BOWIE, Md.—A trade group representing tire dealers across the country is coming out against the idea of raising the federal minimum wage from $7.25 to $15 per hour over time.
The Tire Industry Association has signed on to a letter to federal legislators expressing concern about the Raise the Wage Act of 2021.
"Small businesses, ravaged by the COVID-19 pandemic, are struggling to keep their doors open and keep employees on payroll. More than doubling the federal minimum wage presents a significant obstacle to ailing small businesses trying to survive the pandemic," the letter states.
TIA, with more than 13,000 members, represents companies both big and small and many of them have four or fewer locations.

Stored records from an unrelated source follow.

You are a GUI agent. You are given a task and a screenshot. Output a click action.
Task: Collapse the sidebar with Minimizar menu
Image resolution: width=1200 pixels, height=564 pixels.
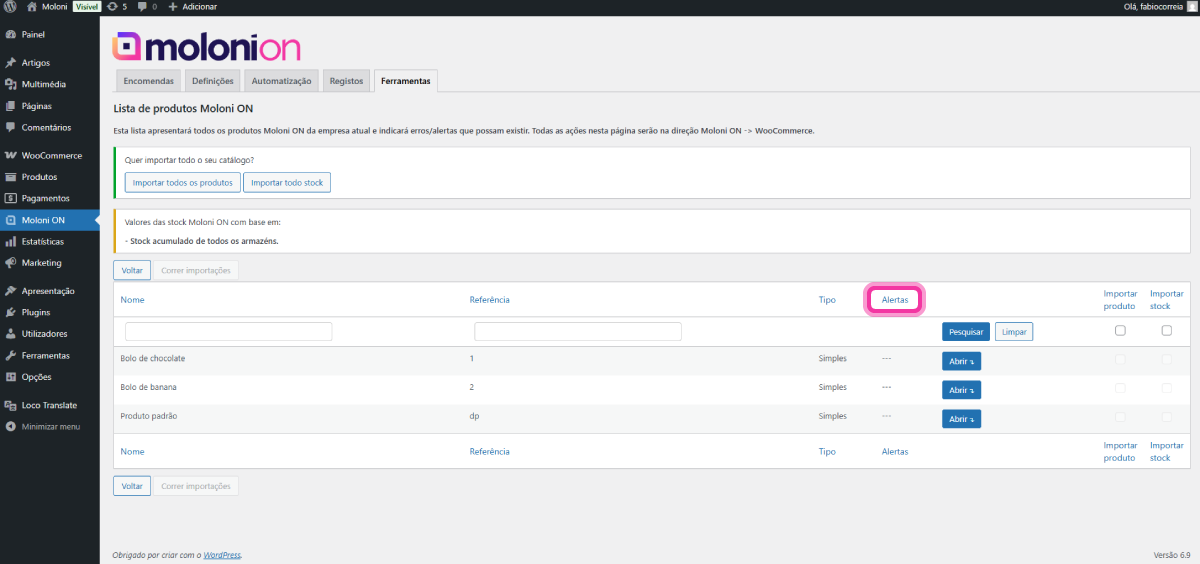(50, 427)
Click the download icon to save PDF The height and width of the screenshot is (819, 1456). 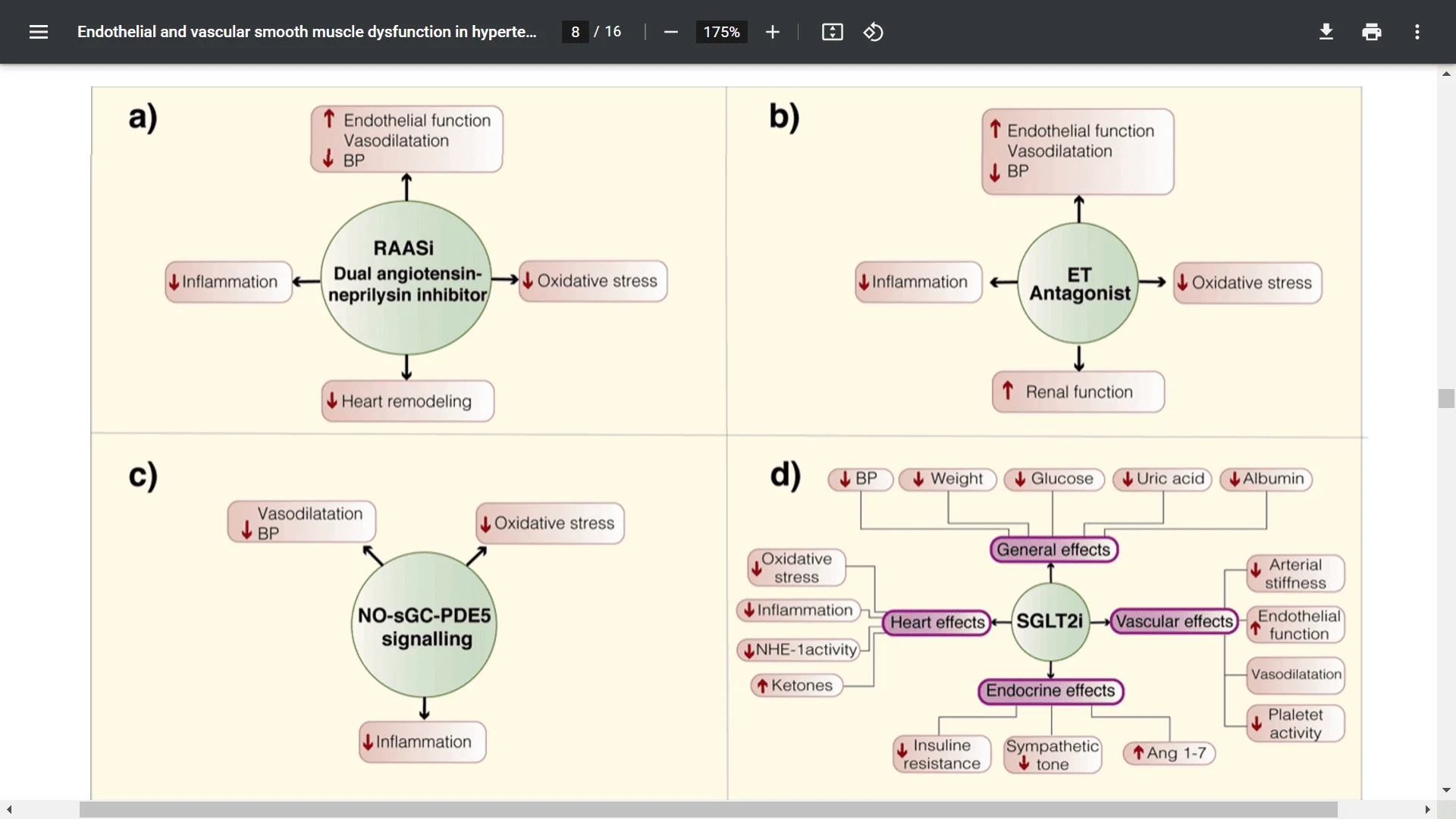click(x=1325, y=32)
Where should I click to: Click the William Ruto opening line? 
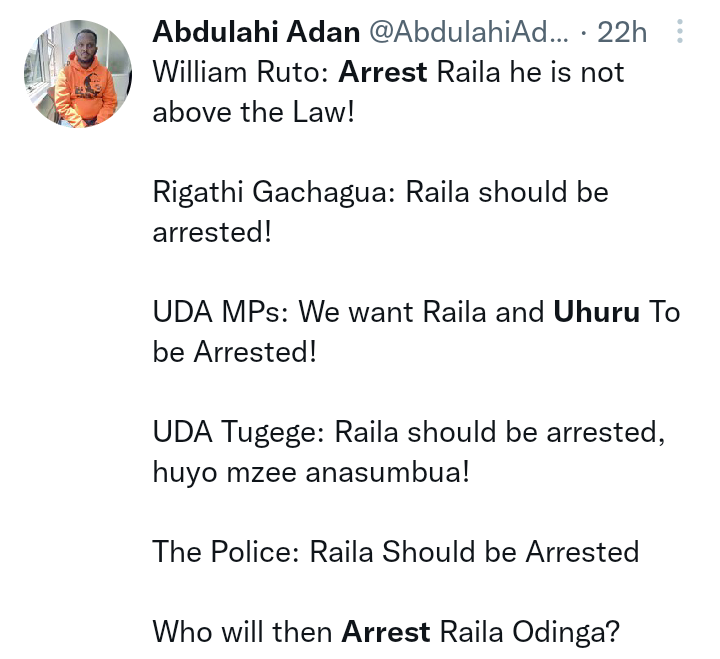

It's these smaller shops that would have the most difficulty handling an increase in the federal minimum wage—especially under the current economic circumstances brought on by COVID-19.
"Small businesses are having a really hard time competing right now," TIA CEO Director Roy Littlefield III said. "It's a very challenging time."
"You are getting hit with a lot of things and it just cuts into the bottom line, especially now. It's not like you are making more money. You are lucky to be anywhere close to where you were last year and last year anywhere close to where you were the year before," he said.
Pushing the federal minimum wage higher would cause smaller tire dealers to have to cut back on employees to cover the higher costs of the remaining workers, Littlefield said.
Any increase to the minimum wage also would impact workers who already are making more money. That's because as the lower-paid workers receive more money, the higher-paid workers also would expect a bump in compensation, he said.
Larger companies, across industries, would have an easier time coping with minimum wage increases because they can spread the added costs over a broader sales base and survive. This can add to the potential of smaller firms not surviving such an increase while the larger players continue to operate, the CEO explained.
A total of 31 organizations signed on to the letter sent to House Committee on Education and Labor and the Senate Committee on Health Education, Labor, and Pensions. Signers include TIA, Automotive Service Association, Specialty Equipment Market Association and the Service Station Dealers of America and Allied Trades. The National Onion Association also opposes the idea.
Bill sponsors say nearly 32 million workers would receive a salary increase.
"Even before the COVID-19 pandemic, the $7.25 federal minimum wage was economically and morally indefensible," said U.S. Rep. Robert Scott (D-Va.) said in a statement. "Now, the pandemic is highlighting the gross imbalance between the productivity of our nation's workers and the wages they are paid."
"Let's be clear: The $7.25 an hour federal minimum wage is a starvation wage," U.S. Sen. Bernie Sanders (I-Vt.) said in backing the bill. "No person in America can make it on $8, $10, or $12 an hour. In the United States of America, a job must lift workers out of poverty, not keep them in it."
While the federal minimum wage is $7.25 per hour, about half of the states already have a higher minimum wage. Some cities also have taken it upon themselves to increase the minimum wage within their borders to significantly higher than the federal rate. They include Seattle, San Francisco, San Jose, New York and Washington D.C.
TIA does not support any increase in minimum wage at this point, even at a figure lower than $15 per hour.
"It's a challenging time and I think they are losing sight on what a small businessman does," Littlefield said. "A lot of times, legislators have never had to make a payroll and have never been on that side of the business."